1 files changed, 23 insertions, 7 deletions

diff --git a/src/cmd/go/internal/modget/get.go b/src/cmd/go/internal/modget/get.go
index f1cf8b17a8..171c070ab3 100644
--- a/src/cmd/go/internal/modget/get.go
+++ b/src/cmd/go/internal/modget/get.go
@@ -115,13 +115,12 @@ require downgrading other dependencies, and 'go get' does
 this automatically as well.
 
 The -insecure flag permits fetching from repositories and resolving
-custom domains using insecure schemes such as HTTP. Use with caution.
+custom domains using insecure schemes such as HTTP, and also bypassess
+module sum validation using the checksum database.

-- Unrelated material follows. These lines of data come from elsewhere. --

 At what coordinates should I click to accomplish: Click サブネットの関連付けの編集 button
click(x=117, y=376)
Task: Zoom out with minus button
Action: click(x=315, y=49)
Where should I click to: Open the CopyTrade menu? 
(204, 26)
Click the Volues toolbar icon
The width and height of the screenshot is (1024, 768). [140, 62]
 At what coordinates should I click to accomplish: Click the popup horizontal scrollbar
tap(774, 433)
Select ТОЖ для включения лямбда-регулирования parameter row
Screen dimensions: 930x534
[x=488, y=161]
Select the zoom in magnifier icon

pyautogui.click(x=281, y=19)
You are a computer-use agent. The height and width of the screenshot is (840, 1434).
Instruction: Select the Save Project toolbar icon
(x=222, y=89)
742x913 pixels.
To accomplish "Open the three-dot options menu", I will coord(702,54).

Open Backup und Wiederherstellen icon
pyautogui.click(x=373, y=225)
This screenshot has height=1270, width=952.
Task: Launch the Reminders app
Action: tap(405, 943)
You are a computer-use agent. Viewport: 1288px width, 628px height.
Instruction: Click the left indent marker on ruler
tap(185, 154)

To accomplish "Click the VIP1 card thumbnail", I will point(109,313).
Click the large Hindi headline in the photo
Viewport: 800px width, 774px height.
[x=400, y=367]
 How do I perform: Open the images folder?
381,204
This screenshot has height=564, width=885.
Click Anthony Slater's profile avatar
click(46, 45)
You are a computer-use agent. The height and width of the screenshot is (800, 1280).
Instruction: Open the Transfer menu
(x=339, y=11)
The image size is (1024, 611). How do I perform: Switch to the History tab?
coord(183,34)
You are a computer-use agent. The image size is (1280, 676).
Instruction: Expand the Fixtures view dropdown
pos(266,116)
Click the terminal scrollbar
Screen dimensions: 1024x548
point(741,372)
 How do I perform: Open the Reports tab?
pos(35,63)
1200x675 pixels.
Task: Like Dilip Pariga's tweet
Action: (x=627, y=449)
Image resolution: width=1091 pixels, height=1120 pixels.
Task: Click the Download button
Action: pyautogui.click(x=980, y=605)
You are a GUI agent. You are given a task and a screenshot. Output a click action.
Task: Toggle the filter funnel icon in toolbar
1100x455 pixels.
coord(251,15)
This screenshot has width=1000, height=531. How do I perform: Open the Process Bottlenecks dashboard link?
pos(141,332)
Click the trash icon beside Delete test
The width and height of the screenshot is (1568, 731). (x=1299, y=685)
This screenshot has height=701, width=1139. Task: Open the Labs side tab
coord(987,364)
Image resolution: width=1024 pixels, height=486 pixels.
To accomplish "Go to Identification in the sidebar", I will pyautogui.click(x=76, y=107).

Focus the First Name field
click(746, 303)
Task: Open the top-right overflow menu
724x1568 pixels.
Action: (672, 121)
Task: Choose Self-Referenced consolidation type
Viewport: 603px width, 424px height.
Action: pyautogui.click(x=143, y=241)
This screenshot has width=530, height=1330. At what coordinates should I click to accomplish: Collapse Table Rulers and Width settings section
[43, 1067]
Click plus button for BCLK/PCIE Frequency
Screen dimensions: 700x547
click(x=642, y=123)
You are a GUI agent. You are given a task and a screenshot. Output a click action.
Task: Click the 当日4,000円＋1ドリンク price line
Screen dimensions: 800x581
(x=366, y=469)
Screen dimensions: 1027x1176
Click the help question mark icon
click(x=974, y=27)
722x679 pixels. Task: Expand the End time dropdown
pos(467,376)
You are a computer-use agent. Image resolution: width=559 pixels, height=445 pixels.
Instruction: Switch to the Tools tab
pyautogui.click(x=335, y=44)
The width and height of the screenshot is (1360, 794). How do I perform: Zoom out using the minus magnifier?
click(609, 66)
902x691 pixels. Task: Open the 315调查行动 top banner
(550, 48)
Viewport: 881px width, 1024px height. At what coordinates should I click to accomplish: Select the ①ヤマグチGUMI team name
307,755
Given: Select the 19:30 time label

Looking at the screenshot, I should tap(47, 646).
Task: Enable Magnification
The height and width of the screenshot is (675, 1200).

Use with caution.
 This flag is deprecated and will be removed in a future version of go.
-The GOINSECURE environment variable is usually a better alternative, since
-it provides control over which modules may be retrieved using an insecure
-scheme. It should be noted that the -insecure flag also turns the module
-checksum validation off. GOINSECURE does not do that, use GONOSUMDB.
-See 'go help environment' for details.
+To permit the use of insecure schemes, use the GOINSECURE environment
+variable instead. To bypass module sum validation, use GOPRIVATE or
+GONOSUMDB. See 'go help environment' for details.
 
 The second step is to download (if needed), build, and install
 the named packages.
@@ -875,6 +874,8 @@ func getQuery(ctx context.Context, path, vers string, prevM module.Version, forc
 	allowed := modload.CheckAllowed
 	if modload.IsRevisionQuery(vers) {
 		allowed = modload.CheckExclusions
+	} else if vers == "upgrade" || vers == "patch" {
+		allowed = checkAllowedOrCurrent(prevM.Version)
 	}
 
 	// If the query must be a module path, try only that module path.
@@ -911,7 +912,7 @@ func getQuery(ctx context.Context, path, vers string, prevM module.Version, forc
 	// If it turns out to only exist as a module, we can detect the resulting
 	// PackageNotInModuleError and avoid a second round-trip through (potentially)
 	// all of the configured proxies.
-	results, err := modload.QueryPattern(ctx, path, vers, allowed)
+	results, err := modload.QueryPattern(ctx, path, vers, modload.Selected, allowed)
 	if err != nil {
 		// If the path doesn't contain a wildcard, check whether it was actually a
 		// module path instead. If so, return that.
@@ -982,3 +983,18 @@ func logOncef(format string, args ...interface{}) {
 		fmt.Fprintln(os.Stderr, msg)
 	}
 }
+
+// checkAllowedOrCurrent is like modload.CheckAllowed, but always allows the
+// current version (even if it is retracted or otherwise excluded).
+func checkAllowedOrCurrent(current string) modload.AllowedFunc {
+	if current == "" {
+		return modload.CheckAllowed
+	}
+
+	return func(ctx context.Context, m module.Version) error {
+		if m.Version == current {
+			return nil
+		}
+		return modload.CheckAllowed(ctx, m)
+	}
+}